It is important to demonstrate what the usages are and the extent of the usages as part of the registration process. This means that you must show that the inhabitants have used the land for a variety of purposes over the full lengh of the statutory 20 year period to have a successful application to register the land. This is in the modern sense of pastimes as opposed to the traditional village green May Pole Dancing or Cricket, although both those pastimes would be acceptable usage.

The list of potential usages is vast, and covers most peoples leisure activities, however, some activities might be classed as anti-social and therefore potentially unlawful and therefore don't count towards usage. It should also be kept firmly in mind that usage that is consistent with that of a footpath are not counted (more on that below). We have had residents talk of 'tadpole dipping' and the 'gathering of fruit' (again more on fruit and other produce below) as well as a vast number of other activities.

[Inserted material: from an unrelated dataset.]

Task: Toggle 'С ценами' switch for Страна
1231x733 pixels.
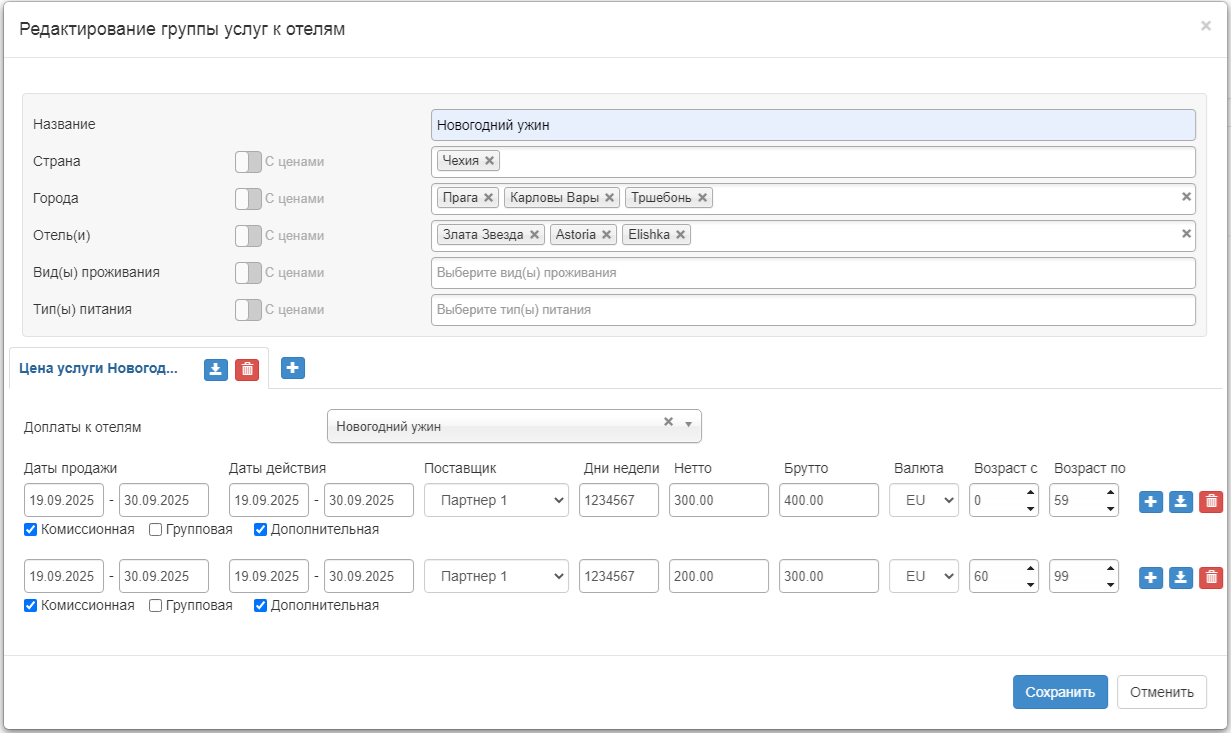Action: (247, 162)
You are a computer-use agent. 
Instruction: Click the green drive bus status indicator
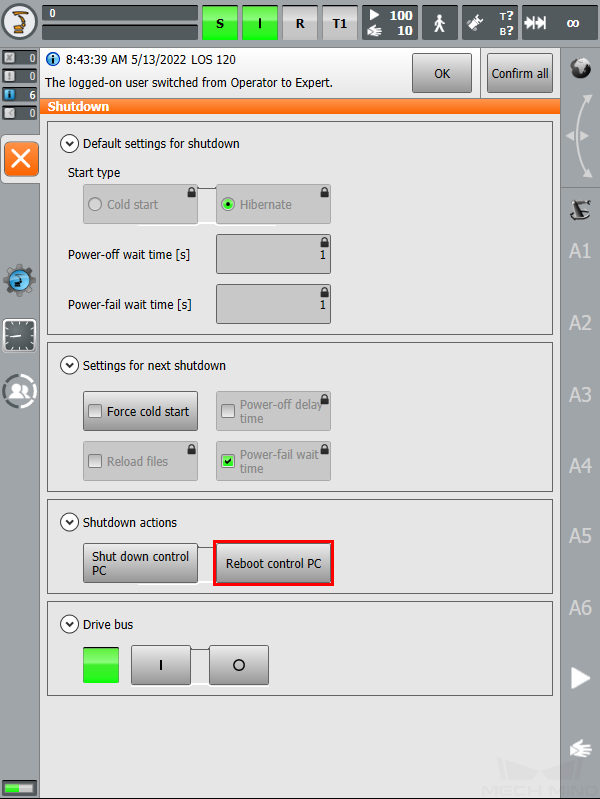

Walking (with and without dogs) clearly is the most common usage, but this can give us the most problems, first you must make a distinction between walking along defined routes/paths both formal or informal in order to travel between points 'A' and 'B'. If you walk your dog across the land, and make no attempt to go off the defined route, even if you let the dog off and it runs all over the place, that arguably is not the usage of a village green. But if you take your dog and walk over the land not in a regular manner, even keeping your dog on a lead is usage of the village green, in other words its about the usage of the green and not the usage of a path even if that path is not registered or in any other way seen as a footpath. But of course if X number of people use the path just as a through route, and Y number of walkers use the land, then you discount X users, but count Y users. Where X users are sometimes Y users, then that is fine on the occasions they use the land they are counted as users, and on the occasions they only use the path they are discounted.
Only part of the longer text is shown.